All Images ESPN/Shazamm



Fifteen years of Winter X Games has come and gone. I thought it was a good time to reflect back on how we got here and what the Games looked like through the years. The 15 year milestone is quite remarkable and exciting considering the infancy of the sport in 1996. The X Games has no doubt been an integral part of the sports growth and world-wide recognition, thanks to the support of ESPN. Throughout the years, the X Games has grown into the biggest snowboard event of the season, showcasing talent from across the globe in one of the grandest arenas on earth. Snowboarding is the only sport that has been a part of Winter X since the beginning. Here's a historical recap on how the X Games became what it is today.






1998 – Tara Dakides

In 1993 ESPN was really starting to recognize the importance of action sports and its potential. The concept of organizing a "gathering of action sports athletes" was talked about, and the idea to allocate resources in order to make something happen got the wheels turning. The following year, a press conference was held at Planet Hollywood in New York City announcing the first Extreme Games in Middletown, Rhode Island and Mount Snow, Vermont over the summer of 1995. While the Extreme Games were originally supposed to be every other year, because of its initial success the first year, event organizers announced the event for 1996.


1998 Bakke Photo


1998 – Todd Richards – Dana Paul Photo


1998 – Mike Michalchuk


1999 – Ross Powers – Dana Paul Photo

The Extreme Games was shortened to the X Games in early 1996 to encourage better branding opportunities and simpler translation for foreign audiences. During the 1996 Summer X Games, ESPN announced the first Winter X Games at Snow Summit in Big Bear. The event would showcase snowboarding, ice climbing, snow mountain bike racing, super-modified shovel racing and more. In January 1997, the first Winter X Games was televised in 198 countries. There were more than 38,000 spectators. Some standout moments include Barrett Christy winning gold in both women's slopestyle and big air. Shaun Palmer took snowboarder X gold and Norway's Daniel Frank won gold in men's slope and silver in halfpipe. Note the halfpipe was literally half the size it is now, 12 feet tall. Most notably Sweden's Jennie Waara swept the podium with gold in snowboarder X, silver in halfpipe and bronze in slopestyle, making her today still the only athlete in win three medals in the same year.

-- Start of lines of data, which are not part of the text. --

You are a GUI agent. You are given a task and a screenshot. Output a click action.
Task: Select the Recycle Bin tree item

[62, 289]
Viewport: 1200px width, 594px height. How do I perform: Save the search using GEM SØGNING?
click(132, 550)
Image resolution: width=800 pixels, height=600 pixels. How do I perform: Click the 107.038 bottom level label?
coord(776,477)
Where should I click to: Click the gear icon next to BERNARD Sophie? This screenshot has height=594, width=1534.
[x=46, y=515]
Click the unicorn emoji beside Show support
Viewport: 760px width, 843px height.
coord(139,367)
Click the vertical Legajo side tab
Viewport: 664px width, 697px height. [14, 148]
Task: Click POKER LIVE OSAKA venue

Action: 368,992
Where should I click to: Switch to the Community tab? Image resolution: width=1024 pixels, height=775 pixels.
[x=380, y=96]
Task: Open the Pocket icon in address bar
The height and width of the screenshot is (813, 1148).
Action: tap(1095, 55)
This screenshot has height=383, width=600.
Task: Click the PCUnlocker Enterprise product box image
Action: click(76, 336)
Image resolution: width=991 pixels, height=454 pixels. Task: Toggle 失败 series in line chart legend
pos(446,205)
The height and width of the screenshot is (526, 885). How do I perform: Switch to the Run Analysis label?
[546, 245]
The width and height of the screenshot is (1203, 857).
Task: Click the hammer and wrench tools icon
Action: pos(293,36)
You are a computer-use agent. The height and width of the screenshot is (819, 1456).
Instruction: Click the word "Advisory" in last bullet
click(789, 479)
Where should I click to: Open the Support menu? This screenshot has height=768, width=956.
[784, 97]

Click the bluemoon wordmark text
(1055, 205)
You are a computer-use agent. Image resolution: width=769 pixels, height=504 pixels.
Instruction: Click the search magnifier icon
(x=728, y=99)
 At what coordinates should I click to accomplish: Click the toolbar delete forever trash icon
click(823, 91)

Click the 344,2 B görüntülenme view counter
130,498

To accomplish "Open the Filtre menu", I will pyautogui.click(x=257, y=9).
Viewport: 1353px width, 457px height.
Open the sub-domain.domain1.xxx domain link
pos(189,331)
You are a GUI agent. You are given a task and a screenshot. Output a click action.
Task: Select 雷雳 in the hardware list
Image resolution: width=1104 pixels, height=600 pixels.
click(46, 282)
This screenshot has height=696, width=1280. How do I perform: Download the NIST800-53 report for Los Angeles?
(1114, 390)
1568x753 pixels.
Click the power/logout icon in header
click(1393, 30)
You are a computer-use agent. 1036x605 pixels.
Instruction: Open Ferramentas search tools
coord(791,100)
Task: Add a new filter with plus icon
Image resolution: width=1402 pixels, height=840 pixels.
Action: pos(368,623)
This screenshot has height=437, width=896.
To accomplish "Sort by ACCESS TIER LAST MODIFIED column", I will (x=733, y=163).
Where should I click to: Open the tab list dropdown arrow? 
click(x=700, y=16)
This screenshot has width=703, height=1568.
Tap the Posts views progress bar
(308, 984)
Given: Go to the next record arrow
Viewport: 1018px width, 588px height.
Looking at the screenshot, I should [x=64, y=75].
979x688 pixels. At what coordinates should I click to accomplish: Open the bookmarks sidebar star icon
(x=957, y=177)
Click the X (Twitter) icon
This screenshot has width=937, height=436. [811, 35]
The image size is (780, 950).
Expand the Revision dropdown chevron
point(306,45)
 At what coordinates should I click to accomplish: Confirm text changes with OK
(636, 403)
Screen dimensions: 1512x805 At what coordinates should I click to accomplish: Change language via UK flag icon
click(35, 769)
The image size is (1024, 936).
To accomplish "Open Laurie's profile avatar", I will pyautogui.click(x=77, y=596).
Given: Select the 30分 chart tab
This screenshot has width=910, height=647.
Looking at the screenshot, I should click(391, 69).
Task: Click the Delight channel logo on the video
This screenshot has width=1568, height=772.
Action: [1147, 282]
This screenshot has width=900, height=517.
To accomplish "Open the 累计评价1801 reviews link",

1999 Peter Line – Dana Paul Photo


1999 – Keir Dillon – Dana Paul Photo


1999 – Kevin Jones, Bjorn Leines, Jimi Halopoff Podium – James Lozeau Photo


1999 – Shannon Dunn – James Lozeau


1999 – Leslie Olsen – Eric Lars Bakke Photo


1999 – Big Air – Bakke Photo

Winter X moves to Crested Butte the second and third years adding freeskiing, snowmobile, snowcross and skiboarding to the mix.

Mount Snow, Vermont hosts Winter X in 2000 and 2001. With more than 83,500 spectators in attendance, the crowd is the largest to date. The addition of the superpipe event may have had something to do with it.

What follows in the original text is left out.